Contact Information
Biography
I have been a faculty member at the UW since 2022, having taught English at Auburn University, Alabama, following a research fellowship at the University of Bremen, Germany.
I received my PhD in English from Newcastle University in 2016, with the thesis ‘Representations of Obeah in Twentieth-century Anglophone West Indian Literature.’ That became my first monograph, Narratives of Obeah in West Indian Literature: Moving Through the Margins, published by Routledge in 2019.
I am a contributing author in the Routledge Handbook of Caribbean Studies (2025) and Cambridge University Press’ Caribbean Literature in Transition, Vol. 1: 1800s-1920s (2021). I am also published in Cultural Dynamics, Caribbean Quarterly and the Journal of West Indian Literature.
I have served as vice chair of the Society for Caribbean Studies (UK), a community of which I've been a member for over a decade. I also serve on the executive council of the Caribbean Studies Association.

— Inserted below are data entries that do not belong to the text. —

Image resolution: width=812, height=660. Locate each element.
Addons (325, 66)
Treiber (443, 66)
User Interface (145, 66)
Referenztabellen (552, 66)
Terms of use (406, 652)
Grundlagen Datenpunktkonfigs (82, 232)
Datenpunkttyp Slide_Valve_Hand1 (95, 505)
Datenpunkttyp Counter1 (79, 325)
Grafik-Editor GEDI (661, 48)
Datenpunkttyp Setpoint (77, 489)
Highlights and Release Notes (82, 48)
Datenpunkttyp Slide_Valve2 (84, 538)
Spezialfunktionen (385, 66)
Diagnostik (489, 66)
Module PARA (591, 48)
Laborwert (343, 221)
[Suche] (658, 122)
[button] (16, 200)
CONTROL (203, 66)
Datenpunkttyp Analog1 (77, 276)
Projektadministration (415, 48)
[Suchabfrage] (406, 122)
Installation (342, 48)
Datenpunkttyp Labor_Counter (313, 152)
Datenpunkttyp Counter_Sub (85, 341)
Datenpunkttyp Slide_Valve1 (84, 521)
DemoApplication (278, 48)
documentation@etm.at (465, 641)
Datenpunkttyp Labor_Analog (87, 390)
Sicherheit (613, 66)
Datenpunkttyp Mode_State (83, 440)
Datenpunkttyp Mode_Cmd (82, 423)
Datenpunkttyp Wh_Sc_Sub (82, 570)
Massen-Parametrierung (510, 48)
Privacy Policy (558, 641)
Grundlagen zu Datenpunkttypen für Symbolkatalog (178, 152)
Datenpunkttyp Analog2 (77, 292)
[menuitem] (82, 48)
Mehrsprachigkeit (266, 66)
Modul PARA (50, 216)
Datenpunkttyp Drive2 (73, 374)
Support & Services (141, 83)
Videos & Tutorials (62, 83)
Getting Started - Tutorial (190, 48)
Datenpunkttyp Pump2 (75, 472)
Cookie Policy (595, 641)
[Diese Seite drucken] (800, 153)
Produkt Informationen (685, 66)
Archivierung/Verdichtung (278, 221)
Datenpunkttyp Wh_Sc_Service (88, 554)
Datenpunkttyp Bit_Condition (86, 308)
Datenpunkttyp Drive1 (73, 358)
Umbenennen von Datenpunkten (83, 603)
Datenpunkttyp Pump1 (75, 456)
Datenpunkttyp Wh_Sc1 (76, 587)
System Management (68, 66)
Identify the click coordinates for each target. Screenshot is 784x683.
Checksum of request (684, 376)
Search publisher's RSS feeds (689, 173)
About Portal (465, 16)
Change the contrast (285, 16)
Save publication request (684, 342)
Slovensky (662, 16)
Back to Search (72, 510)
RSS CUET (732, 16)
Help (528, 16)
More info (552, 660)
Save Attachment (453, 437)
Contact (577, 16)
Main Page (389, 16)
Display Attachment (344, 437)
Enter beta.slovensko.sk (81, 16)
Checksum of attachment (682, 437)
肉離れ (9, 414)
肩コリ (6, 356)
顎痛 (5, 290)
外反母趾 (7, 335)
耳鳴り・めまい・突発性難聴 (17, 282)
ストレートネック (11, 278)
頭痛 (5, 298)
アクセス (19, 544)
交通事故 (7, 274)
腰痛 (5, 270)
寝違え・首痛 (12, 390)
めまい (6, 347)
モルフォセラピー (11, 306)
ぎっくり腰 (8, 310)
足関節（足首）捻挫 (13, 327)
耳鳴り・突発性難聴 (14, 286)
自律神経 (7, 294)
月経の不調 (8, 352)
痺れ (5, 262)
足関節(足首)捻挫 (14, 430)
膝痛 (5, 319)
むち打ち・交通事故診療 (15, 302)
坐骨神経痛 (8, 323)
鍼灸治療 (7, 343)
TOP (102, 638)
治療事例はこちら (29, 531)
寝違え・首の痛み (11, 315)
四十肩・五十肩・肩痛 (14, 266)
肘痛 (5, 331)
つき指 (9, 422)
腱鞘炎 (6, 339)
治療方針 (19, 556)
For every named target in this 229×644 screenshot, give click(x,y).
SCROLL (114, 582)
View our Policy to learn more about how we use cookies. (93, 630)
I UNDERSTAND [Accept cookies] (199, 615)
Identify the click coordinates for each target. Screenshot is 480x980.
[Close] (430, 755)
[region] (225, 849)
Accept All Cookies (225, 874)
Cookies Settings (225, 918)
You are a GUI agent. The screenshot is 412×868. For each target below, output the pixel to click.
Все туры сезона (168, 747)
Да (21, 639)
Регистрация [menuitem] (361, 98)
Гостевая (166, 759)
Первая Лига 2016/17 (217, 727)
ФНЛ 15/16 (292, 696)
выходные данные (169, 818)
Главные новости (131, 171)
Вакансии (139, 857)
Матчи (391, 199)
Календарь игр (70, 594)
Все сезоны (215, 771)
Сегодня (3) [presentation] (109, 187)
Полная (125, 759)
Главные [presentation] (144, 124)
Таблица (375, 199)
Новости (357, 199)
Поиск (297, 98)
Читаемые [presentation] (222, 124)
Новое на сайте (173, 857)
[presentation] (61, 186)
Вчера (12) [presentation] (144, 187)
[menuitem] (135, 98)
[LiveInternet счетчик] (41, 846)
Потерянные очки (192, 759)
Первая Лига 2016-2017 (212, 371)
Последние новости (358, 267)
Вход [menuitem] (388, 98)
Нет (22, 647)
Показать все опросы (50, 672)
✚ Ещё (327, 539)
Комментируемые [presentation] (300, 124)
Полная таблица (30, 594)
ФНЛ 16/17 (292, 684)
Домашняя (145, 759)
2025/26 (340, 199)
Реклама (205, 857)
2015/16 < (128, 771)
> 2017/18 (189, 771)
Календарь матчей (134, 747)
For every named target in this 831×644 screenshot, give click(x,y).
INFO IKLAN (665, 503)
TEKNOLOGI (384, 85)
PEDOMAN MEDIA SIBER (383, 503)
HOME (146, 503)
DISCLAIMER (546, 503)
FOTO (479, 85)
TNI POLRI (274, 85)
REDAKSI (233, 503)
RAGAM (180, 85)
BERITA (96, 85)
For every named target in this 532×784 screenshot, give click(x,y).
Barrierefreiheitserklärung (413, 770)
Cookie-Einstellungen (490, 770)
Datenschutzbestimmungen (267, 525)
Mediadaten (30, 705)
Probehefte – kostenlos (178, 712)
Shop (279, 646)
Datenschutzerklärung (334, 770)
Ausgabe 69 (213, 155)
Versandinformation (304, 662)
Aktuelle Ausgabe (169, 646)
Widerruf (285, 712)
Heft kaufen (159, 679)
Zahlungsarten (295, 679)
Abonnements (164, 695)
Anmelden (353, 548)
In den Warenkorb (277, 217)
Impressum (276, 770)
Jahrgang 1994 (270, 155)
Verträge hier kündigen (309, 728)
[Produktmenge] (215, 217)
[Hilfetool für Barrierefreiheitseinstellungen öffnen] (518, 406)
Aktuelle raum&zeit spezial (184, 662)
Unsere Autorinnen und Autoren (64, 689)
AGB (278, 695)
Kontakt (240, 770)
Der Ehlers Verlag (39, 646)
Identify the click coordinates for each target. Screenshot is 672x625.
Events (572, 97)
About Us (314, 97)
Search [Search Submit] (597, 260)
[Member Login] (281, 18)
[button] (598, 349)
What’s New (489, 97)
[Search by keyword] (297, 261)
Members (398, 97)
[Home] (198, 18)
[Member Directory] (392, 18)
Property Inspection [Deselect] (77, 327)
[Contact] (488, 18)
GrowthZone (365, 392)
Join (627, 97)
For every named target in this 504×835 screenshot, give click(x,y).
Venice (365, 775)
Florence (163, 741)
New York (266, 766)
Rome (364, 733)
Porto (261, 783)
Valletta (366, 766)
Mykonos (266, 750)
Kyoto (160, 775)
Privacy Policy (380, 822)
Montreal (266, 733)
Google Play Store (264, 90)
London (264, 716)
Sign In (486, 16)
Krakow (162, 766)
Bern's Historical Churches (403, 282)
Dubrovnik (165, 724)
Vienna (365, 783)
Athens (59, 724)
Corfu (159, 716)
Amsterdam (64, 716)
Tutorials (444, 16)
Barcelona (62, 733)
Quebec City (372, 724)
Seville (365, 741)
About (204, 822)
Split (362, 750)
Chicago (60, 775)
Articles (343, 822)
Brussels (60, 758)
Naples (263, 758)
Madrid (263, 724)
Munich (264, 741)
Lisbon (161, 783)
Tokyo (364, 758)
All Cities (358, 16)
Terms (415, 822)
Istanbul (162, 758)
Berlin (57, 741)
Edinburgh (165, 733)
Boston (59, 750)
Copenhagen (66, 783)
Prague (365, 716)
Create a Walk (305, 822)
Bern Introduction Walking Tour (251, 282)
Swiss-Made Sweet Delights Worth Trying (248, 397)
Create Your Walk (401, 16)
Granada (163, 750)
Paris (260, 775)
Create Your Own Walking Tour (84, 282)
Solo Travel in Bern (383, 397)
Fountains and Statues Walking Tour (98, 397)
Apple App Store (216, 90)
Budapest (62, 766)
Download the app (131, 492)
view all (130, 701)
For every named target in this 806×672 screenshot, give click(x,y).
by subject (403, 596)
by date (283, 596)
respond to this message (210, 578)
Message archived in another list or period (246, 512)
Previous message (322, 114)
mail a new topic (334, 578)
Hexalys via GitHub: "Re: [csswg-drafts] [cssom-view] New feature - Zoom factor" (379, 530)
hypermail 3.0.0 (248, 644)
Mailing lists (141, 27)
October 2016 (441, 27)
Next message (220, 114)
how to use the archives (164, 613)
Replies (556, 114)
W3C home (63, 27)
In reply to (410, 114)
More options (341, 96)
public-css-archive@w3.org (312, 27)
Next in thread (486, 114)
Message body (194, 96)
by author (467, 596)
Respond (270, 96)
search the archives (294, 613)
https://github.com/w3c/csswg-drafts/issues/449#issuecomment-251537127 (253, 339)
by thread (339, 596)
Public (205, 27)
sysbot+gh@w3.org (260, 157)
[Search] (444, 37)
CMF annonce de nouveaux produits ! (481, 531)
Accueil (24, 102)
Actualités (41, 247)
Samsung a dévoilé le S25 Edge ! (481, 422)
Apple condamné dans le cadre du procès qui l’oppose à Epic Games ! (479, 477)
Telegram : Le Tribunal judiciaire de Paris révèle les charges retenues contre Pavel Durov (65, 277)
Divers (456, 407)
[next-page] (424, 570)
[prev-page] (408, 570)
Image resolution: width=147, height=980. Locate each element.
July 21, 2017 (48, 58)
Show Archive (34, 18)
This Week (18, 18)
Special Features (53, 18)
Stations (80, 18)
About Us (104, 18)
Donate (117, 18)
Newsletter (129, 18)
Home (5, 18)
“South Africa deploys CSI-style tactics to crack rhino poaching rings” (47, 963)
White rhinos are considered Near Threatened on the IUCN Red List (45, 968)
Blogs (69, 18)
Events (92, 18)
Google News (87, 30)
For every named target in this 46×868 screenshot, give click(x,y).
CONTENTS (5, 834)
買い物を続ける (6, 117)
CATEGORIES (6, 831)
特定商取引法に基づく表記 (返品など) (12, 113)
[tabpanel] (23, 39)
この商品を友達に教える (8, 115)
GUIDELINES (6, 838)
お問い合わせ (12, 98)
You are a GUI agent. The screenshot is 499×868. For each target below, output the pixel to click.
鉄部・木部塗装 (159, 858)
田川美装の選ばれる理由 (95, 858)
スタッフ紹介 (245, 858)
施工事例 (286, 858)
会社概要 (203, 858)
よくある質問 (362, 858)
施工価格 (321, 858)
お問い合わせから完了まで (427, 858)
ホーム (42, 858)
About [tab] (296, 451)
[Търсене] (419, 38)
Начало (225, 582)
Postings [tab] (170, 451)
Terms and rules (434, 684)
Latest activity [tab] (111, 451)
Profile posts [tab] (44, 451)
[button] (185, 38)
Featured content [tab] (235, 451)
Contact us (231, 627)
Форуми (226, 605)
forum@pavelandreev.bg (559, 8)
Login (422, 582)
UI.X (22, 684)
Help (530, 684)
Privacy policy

I specialise in anglocreole Caribbean literature of the long twentieth century, particularly expressions of spirituality/religion, and what I see as the literature’s ‘quarrel with humanity’ – dissatisfaction with Caribbean people’s various exclusions from the category of ‘human.’ I am taking up this quarrel in my current research. My areas of teaching include Caribbean, 'postcolonial,' and Black Atlantic prose fiction and literary criticism+philosophy.
I welcome students interested in multiethnic, queer Caribbean critique. I am interested in exploring slavery's various afterlives through spiritual praxis, literary tricksters, speculative fiction, creolisation, hybridity, migration and diaspora.